Copy the entries below, changing each instance of "center point" to "midpoint" and leaving everything else untouched.

Source data
## START

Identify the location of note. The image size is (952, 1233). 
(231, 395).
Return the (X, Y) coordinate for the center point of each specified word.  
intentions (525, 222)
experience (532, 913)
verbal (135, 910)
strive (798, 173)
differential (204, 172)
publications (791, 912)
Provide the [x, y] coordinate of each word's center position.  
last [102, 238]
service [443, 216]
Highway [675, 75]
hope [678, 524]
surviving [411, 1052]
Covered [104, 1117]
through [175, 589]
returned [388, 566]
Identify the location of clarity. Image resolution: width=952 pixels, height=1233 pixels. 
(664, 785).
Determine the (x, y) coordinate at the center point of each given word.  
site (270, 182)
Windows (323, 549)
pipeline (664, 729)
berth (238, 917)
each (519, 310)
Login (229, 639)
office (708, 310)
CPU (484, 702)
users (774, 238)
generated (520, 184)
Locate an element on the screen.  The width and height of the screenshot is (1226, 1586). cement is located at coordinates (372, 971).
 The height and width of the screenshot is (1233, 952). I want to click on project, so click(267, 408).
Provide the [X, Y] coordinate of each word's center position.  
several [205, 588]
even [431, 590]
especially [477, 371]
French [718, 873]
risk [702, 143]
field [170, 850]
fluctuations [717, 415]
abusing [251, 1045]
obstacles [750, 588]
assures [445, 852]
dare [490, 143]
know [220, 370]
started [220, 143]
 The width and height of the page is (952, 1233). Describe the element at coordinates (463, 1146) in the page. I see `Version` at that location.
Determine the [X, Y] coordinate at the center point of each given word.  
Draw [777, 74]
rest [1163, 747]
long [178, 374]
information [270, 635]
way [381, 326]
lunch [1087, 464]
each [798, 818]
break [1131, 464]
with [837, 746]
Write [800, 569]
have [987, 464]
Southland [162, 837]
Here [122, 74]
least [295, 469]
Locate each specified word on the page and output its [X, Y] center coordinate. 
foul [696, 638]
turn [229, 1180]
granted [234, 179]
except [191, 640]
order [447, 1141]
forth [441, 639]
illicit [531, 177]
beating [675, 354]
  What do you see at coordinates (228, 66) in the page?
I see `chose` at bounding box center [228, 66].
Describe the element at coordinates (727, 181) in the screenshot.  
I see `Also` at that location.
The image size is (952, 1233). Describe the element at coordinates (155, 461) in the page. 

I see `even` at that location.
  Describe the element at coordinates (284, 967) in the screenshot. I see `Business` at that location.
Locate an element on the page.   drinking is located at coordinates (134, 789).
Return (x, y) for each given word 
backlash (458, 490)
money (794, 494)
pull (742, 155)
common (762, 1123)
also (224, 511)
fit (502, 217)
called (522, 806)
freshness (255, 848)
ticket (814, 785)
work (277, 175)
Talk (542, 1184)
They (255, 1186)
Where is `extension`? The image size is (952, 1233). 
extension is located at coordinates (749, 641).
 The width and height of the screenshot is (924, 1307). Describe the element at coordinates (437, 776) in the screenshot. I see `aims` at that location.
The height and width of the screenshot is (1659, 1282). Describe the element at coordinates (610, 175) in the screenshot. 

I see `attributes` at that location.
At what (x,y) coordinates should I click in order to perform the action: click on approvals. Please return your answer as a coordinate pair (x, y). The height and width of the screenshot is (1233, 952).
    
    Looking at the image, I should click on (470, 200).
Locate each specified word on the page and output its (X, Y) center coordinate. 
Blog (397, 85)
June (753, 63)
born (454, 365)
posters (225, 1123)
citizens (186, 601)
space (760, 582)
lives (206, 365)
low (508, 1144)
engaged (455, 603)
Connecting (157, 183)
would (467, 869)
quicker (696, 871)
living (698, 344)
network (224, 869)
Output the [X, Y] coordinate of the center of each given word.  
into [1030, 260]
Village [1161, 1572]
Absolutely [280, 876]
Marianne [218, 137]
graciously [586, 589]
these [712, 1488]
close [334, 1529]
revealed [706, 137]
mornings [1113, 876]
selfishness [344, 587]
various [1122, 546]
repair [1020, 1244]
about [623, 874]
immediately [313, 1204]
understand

## END

- **ANSWER TO THE PROBLEM**:
Identify the location of note. The image size is (952, 1233). 
(231, 395).
Return the (X, Y) coordinate for the midpoint of each specified word.  
intentions (525, 222)
experience (532, 913)
verbal (135, 910)
strive (798, 173)
differential (204, 172)
publications (791, 912)
Provide the [x, y] coordinate of each word's center position.  
last [102, 238]
service [443, 216]
Highway [675, 75]
hope [678, 524]
surviving [411, 1052]
Covered [104, 1117]
through [175, 589]
returned [388, 566]
Identify the location of clarity. Image resolution: width=952 pixels, height=1233 pixels. 
(664, 785).
Determine the (x, y) coordinate at the midpoint of each given word.  
site (270, 182)
Windows (323, 549)
pipeline (664, 729)
berth (238, 917)
each (519, 310)
Login (229, 639)
office (708, 310)
CPU (484, 702)
users (774, 238)
generated (520, 184)
Locate an element on the screen.  The width and height of the screenshot is (1226, 1586). cement is located at coordinates (372, 971).
 The height and width of the screenshot is (1233, 952). I want to click on project, so click(267, 408).
Provide the [X, Y] coordinate of each word's center position.  
several [205, 588]
even [431, 590]
especially [477, 371]
French [718, 873]
risk [702, 143]
field [170, 850]
fluctuations [717, 415]
abusing [251, 1045]
obstacles [750, 588]
assures [445, 852]
dare [490, 143]
know [220, 370]
started [220, 143]
 The width and height of the page is (952, 1233). Describe the element at coordinates (463, 1146) in the page. I see `Version` at that location.
Determine the [X, Y] coordinate at the midpoint of each given word.  
Draw [777, 74]
rest [1163, 747]
long [178, 374]
information [270, 635]
way [381, 326]
lunch [1087, 464]
each [798, 818]
break [1131, 464]
with [837, 746]
Write [800, 569]
have [987, 464]
Southland [162, 837]
Here [122, 74]
least [295, 469]
Locate each specified word on the page and output its [X, Y] center coordinate. 
foul [696, 638]
turn [229, 1180]
granted [234, 179]
except [191, 640]
order [447, 1141]
forth [441, 639]
illicit [531, 177]
beating [675, 354]
  What do you see at coordinates (228, 66) in the page?
I see `chose` at bounding box center [228, 66].
Describe the element at coordinates (727, 181) in the screenshot.  
I see `Also` at that location.
The image size is (952, 1233). Describe the element at coordinates (155, 461) in the page. 

I see `even` at that location.
  Describe the element at coordinates (284, 967) in the screenshot. I see `Business` at that location.
Locate an element on the page.   drinking is located at coordinates (134, 789).
Return (x, y) for each given word 
backlash (458, 490)
money (794, 494)
pull (742, 155)
common (762, 1123)
also (224, 511)
fit (502, 217)
called (522, 806)
freshness (255, 848)
ticket (814, 785)
work (277, 175)
Talk (542, 1184)
They (255, 1186)
Where is `extension`? The image size is (952, 1233). 
extension is located at coordinates (749, 641).
 The width and height of the screenshot is (924, 1307). Describe the element at coordinates (437, 776) in the screenshot. I see `aims` at that location.
The height and width of the screenshot is (1659, 1282). Describe the element at coordinates (610, 175) in the screenshot. 

I see `attributes` at that location.
At what (x,y) coordinates should I click in order to perform the action: click on approvals. Please return your answer as a coordinate pair (x, y). The height and width of the screenshot is (1233, 952).
    
    Looking at the image, I should click on (470, 200).
Locate each specified word on the page and output its (X, Y) center coordinate. 
Blog (397, 85)
June (753, 63)
born (454, 365)
posters (225, 1123)
citizens (186, 601)
space (760, 582)
lives (206, 365)
low (508, 1144)
engaged (455, 603)
Connecting (157, 183)
would (467, 869)
quicker (696, 871)
living (698, 344)
network (224, 869)
Output the [X, Y] coordinate of the center of each given word.  
into [1030, 260]
Village [1161, 1572]
Absolutely [280, 876]
Marianne [218, 137]
graciously [586, 589]
these [712, 1488]
close [334, 1529]
revealed [706, 137]
mornings [1113, 876]
selfishness [344, 587]
various [1122, 546]
repair [1020, 1244]
about [623, 874]
immediately [313, 1204]
understand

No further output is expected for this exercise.